REQUIRED ACTION: Please set down only the lines between the line containing "Viewport: 1024px width, 413px height." and the end of the records, inclusive, exactly as they stand.

DATA FOR THIS EXERCISE:
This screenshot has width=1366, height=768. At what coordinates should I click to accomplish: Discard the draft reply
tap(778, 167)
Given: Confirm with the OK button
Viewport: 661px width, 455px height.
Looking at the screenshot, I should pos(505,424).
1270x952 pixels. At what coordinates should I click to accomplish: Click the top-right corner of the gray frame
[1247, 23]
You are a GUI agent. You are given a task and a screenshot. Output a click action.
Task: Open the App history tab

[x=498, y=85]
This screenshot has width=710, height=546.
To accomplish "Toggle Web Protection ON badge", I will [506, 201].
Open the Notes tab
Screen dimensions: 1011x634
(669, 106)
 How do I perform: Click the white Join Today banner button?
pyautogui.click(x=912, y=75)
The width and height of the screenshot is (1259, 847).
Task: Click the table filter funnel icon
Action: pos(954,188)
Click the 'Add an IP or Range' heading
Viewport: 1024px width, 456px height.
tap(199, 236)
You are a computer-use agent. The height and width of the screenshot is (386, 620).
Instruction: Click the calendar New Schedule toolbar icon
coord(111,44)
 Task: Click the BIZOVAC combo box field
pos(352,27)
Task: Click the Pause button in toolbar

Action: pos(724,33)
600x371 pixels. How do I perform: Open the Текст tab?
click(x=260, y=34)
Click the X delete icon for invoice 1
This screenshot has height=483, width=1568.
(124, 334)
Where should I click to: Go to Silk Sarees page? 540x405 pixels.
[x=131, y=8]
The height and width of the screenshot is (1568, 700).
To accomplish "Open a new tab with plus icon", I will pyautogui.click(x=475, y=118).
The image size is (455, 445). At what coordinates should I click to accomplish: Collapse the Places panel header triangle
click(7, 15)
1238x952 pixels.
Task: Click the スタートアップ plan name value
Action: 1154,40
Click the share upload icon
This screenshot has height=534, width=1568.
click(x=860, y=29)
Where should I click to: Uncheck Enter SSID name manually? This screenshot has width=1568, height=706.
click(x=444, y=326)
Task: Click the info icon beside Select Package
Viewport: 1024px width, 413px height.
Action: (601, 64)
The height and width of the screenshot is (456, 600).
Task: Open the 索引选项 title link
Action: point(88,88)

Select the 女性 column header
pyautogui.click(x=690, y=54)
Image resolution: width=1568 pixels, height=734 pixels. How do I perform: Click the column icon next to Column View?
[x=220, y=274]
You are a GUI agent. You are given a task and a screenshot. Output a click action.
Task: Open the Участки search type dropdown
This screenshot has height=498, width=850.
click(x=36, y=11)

RESULT BELOW:
Viewport: 1024px width, 413px height.
Action: (601, 64)
The height and width of the screenshot is (456, 600).
Task: Open the 索引选项 title link
Action: point(88,88)

Select the 女性 column header
pyautogui.click(x=690, y=54)
Image resolution: width=1568 pixels, height=734 pixels. How do I perform: Click the column icon next to Column View?
[x=220, y=274]
You are a GUI agent. You are given a task and a screenshot. Output a click action.
Task: Open the Участки search type dropdown
This screenshot has height=498, width=850.
click(x=36, y=11)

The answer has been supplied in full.